The island wasn’t even really an island, nothing more than a glorified sandbar really. A barrier island, sandy, low to the water and flat, like poured gold. Some said it was shaped like a pig and that’s how it got the name. Other said that way back when the Poospatuck had raised hogs there and farmed. Either way the Indians were long gone and the name had stuck by the time the War Between the States was over, and then some of the boys came home and took it into their heads to turn that little useless spit of sand into a resort – the same idea was working over in Coney Island, so why not Hog Island too? Wasn’t the city full enough of people looking for a quick close getaway? Even the most average of average men could afford the train fare and ferry ride.
The sea grass glinted green and white when the wind blew, and you could pick up dry, pristine sand and let it run through your fingers while you looked back at the coal soot hanging over the city. The smoke from the Sag Harbor Branch. The Central Railroad of Long Island.
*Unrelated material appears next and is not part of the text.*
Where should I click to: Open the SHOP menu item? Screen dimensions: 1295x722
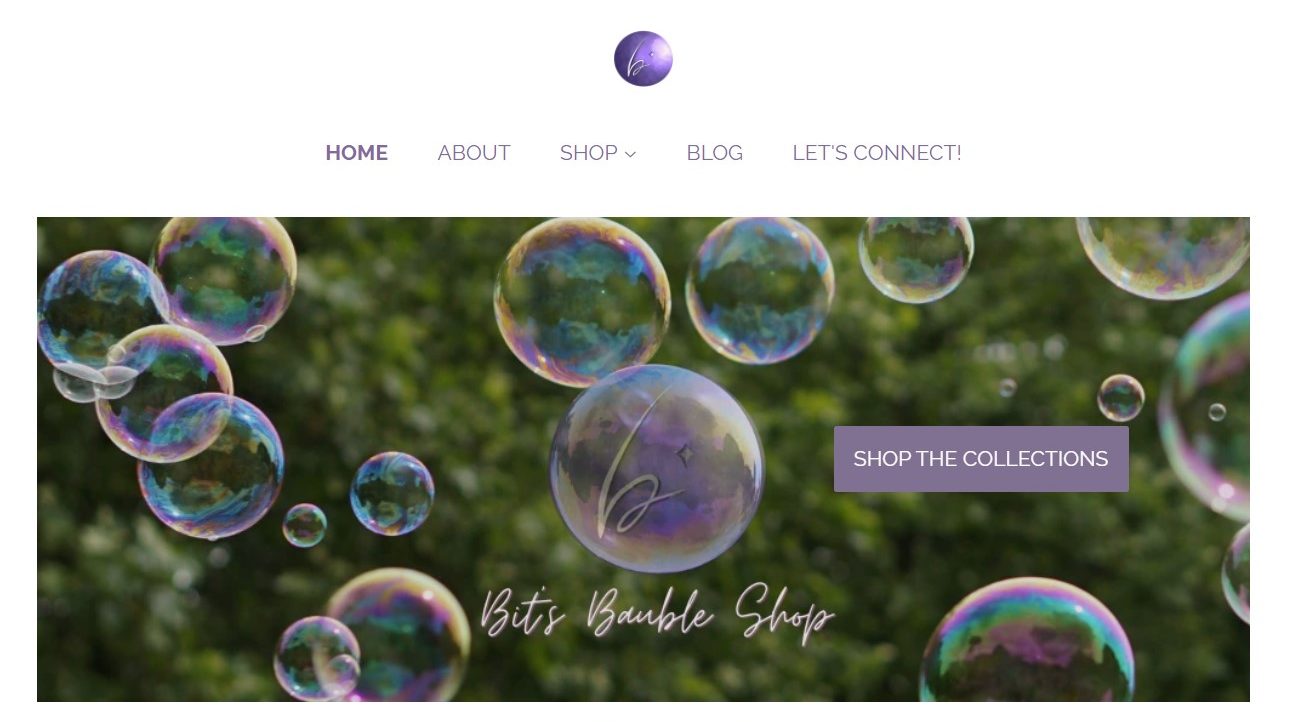(589, 153)
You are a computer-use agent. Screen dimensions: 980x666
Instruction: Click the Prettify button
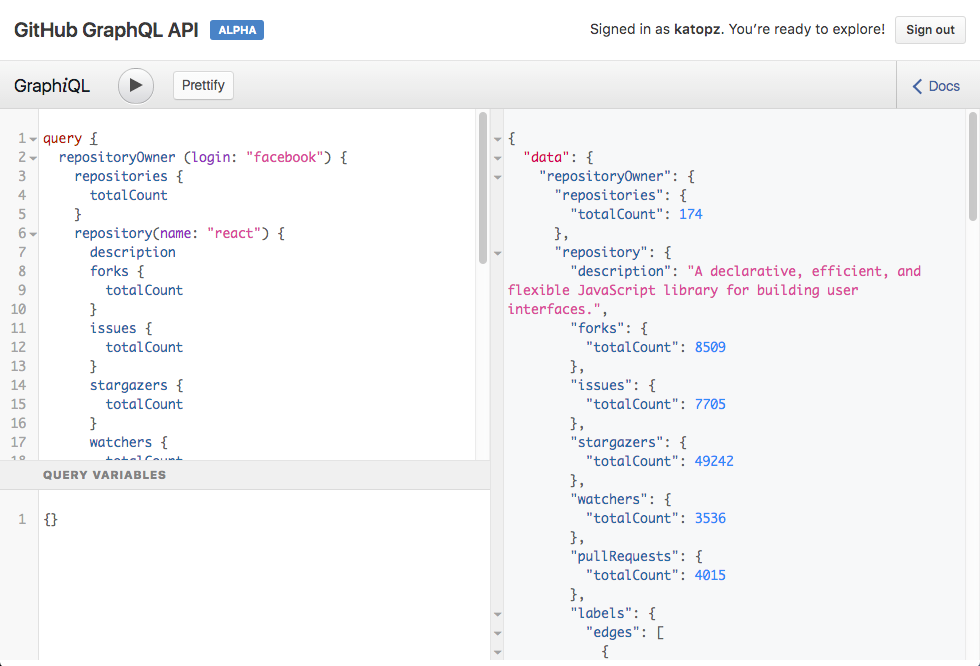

One restaurant opened up, then another. Then a bathing house. Then a casino, and another restaurant. Just the average Joes taking the ride out at first, but then, who knows how these things happen, the pols starting arriving. They’d touch their fingers to their bowlers or straw boaters, flip their nickels to the ferry captains and wink and ride on over for the day.
Women tiptoed daintily into the water in their bathing gowns, weights sown into the hems to prevent lifting. They’d shiver in the cold Atlantic while on the beach the men smoked cigars, itchy and hot in their long wool swim trunks, talking about the next election. About graft. About politics.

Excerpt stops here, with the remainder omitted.